THE INPUT:
****************

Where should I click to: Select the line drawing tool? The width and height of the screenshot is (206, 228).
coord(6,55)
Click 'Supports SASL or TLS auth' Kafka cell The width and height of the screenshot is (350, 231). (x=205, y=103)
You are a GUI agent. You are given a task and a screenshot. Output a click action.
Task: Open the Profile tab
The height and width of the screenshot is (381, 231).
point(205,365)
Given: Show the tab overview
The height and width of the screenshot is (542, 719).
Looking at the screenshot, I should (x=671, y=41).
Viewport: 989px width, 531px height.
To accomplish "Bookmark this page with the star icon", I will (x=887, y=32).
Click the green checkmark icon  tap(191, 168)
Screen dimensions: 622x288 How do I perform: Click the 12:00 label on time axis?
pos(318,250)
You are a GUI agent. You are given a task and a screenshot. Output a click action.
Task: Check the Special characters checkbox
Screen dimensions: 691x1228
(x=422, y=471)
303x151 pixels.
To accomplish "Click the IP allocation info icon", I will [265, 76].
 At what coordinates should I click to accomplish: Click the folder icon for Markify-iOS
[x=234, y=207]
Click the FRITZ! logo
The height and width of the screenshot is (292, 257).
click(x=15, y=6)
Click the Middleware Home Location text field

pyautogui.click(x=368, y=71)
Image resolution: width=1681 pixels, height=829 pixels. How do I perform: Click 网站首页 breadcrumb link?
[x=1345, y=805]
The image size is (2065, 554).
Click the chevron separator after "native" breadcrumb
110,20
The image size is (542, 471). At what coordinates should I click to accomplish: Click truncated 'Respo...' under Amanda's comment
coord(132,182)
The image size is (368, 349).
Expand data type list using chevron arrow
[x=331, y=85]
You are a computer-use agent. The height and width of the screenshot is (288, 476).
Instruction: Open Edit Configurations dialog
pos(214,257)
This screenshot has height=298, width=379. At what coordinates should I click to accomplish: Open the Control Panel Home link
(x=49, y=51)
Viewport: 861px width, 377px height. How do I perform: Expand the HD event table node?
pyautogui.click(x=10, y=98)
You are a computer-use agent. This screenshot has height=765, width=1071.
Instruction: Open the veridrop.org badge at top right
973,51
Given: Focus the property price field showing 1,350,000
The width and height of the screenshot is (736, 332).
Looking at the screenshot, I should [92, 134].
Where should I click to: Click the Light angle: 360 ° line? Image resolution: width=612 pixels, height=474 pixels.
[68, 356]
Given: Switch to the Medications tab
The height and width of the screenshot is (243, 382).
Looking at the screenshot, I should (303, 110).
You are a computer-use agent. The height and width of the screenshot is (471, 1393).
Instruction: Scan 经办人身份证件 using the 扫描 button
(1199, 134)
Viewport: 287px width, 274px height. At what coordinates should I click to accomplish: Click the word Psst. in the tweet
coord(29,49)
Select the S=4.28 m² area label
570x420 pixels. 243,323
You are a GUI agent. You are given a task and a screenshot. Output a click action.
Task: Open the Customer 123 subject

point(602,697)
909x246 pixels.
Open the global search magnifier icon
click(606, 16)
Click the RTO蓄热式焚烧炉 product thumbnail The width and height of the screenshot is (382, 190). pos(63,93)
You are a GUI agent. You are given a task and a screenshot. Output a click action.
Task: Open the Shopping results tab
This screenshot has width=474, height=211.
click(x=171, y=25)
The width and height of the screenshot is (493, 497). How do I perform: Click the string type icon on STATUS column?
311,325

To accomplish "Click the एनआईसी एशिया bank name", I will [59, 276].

****************

HOW TO COMPLETE THIS TASK:
Counting every line of the records above that has the word "computer", state the total and give nothing besides it.

OUTPUT OF THE TASK:
3